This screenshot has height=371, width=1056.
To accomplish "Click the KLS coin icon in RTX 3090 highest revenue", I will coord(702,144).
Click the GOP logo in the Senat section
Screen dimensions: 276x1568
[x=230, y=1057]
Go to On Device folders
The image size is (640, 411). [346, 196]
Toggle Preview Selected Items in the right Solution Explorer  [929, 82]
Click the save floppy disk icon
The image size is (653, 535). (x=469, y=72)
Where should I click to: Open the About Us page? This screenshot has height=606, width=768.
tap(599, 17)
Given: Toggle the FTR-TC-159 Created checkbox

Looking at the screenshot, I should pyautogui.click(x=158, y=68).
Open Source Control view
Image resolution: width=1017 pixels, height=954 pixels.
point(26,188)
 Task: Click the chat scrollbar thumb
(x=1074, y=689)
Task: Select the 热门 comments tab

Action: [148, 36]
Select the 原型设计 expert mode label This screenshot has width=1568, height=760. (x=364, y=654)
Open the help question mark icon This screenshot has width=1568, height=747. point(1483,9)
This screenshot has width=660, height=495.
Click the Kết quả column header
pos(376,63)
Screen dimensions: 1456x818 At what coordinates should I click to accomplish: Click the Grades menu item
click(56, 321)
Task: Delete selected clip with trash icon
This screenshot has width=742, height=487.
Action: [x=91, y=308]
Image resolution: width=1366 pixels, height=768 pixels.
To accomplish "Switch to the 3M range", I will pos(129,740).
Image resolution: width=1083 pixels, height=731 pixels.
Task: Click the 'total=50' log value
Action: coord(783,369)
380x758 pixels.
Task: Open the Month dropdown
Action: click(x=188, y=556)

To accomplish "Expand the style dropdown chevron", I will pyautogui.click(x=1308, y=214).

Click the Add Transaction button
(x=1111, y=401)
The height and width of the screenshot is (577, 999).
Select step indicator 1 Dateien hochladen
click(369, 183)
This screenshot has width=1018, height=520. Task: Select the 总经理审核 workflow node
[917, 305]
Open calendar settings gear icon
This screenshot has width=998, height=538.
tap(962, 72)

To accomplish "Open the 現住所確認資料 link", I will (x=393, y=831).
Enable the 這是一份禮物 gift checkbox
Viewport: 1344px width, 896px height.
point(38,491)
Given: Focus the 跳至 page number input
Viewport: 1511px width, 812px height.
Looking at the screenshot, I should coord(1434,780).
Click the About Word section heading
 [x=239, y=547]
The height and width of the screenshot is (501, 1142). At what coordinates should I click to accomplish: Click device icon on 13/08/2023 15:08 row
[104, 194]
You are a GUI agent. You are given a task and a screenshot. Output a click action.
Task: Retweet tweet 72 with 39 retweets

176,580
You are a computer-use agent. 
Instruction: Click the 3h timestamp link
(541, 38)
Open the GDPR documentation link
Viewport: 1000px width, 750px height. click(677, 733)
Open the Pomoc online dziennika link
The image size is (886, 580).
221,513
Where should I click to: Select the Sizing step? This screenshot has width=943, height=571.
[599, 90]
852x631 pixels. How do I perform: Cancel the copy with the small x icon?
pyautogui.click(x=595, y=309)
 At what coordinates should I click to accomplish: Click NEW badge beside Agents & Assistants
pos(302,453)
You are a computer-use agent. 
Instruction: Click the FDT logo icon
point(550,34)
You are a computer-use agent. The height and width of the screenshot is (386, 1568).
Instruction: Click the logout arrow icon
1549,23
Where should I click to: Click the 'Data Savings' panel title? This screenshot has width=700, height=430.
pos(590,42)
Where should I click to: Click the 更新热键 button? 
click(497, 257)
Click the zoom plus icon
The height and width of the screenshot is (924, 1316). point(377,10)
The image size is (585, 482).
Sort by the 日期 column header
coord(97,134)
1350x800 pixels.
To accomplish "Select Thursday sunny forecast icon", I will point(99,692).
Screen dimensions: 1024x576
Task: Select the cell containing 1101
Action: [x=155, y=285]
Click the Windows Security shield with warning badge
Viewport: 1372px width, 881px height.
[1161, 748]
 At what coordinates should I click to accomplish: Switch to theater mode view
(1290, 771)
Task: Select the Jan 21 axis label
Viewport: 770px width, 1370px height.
◆ ◆ ◆ ◆
# Task item
Pick out each line above that includes "label" and show it.

# Result
Select the 原型设计 expert mode label This screenshot has width=1568, height=760. (x=364, y=654)
Task: Select the Jan 21 axis label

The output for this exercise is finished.